Extract to read:
★ ★ ★

Getting Started With Goats

Feed

Goats are browsers, not grazers. Goats flourish on land that would starve a horse or a cow. They drool for blackberry canes, multiflora rose, kudzu, poison ivy and leafy spurge, and they rhapsodize over saplings, suckers and brush.

In an Australian study, the stomachs of free-ranging goats were found to contain approximately 72 percent browse and only 28 percent grass; goats pastured with grazing species (horses, cattle and sheep) don’t compete for choice grasses and open brushy areas for their pasturemates to dine on. For hundreds of years, farmers and ranchers have employed goats to clear rough land. You can, too.

Compared to most livestock ventures, entry-level commercial goat enterprise costs are modest indeed.

Breeds

Moderately-priced does of mixed meat breed ancestry are readily available. Breeds include:

Purebred or high-percentage meat breed bucks cost about the same as a registered bull.

Besides preferring browse to prime grass, six to eight goats flourish on the hay and concentrates needed to nourish a single cow or horse.

Housing

Goat housing is the essence of simplicity: Keep goats dry and out of drafts, and they thrive.

Existing farm fences can usually be goat-proofed with additional strands of barbed or electric wire. Goats are intelligent, friendly and just plain fun to have around. A passel of kids with access to climbing toys is good for more laughs than comedy TV!

Marketing Meat Goats

And there is more than one way to market meat goats.

  • Successful goat entrepreneurs produce organic chevon for restaurants and other discriminating, health-conscious consumers;
  • They sell commercial slaughter goats individually or as part of a chevon marketing co-op through their local sale barns or to goat brokers or meat processors, or
  • They direct market live goats to ethnic buyers from their own back doors.

For those who choose not to raise goats for slaughter, a strong demand exists for quality meat-breed show and breeding stock.

★ ★ ★

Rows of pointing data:
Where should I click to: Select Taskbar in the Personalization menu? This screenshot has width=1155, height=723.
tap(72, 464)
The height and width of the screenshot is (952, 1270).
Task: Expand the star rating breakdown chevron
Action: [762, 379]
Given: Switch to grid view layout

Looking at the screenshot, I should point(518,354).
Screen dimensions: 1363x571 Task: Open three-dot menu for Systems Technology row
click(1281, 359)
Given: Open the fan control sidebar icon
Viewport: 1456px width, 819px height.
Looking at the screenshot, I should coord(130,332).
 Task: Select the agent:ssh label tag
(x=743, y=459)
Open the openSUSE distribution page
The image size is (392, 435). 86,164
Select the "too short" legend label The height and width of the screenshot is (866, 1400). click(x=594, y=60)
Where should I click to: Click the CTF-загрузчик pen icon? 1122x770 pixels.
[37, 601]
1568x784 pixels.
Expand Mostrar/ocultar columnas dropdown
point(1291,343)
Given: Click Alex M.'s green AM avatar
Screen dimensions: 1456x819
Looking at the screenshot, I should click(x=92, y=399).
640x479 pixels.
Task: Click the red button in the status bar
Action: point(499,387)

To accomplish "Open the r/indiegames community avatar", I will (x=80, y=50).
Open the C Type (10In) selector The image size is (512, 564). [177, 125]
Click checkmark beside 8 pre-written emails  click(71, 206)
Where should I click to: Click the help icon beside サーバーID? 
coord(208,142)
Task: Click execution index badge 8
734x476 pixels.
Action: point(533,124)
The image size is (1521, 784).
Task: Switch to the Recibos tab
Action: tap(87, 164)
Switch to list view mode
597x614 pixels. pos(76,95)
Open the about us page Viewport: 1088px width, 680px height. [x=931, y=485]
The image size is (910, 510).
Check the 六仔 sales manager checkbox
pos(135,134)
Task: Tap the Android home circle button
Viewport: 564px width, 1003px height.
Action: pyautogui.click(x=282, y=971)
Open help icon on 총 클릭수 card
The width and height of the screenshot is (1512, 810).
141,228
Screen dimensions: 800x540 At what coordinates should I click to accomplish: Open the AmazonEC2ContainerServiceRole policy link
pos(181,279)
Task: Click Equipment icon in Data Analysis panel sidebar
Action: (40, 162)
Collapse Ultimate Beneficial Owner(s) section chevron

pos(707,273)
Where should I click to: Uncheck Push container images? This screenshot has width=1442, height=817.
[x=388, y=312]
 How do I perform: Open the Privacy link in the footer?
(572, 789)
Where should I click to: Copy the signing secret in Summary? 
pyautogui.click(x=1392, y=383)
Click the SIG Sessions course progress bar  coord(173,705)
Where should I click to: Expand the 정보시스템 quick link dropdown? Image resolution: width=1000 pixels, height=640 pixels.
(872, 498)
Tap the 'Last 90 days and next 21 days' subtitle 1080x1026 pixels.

★ ★ ★

Stated task: Summarize the text on getting started with goats in three sentences.

Output: Goats are browsers rather than grazers that flourish on brush and saplings on land that would starve a horse or cow, so they don't compete with grazing pasturemates for grass, and farmers have long used them to clear rough land. Entry-level commercial goat enterprise costs are modest compared to most livestock ventures, six to eight goats flourish on the feed needed for a single cow or horse, housing only has to keep them dry and out of drafts, and existing fences can usually be goat-proofed with extra strands of wire. Meat goats can be marketed as organic chevon, sold for slaughter through sale barns, co-ops, brokers or processors, or sold live directly to ethnic buyers, and there is also strong demand for quality meat-breed show and breeding stock.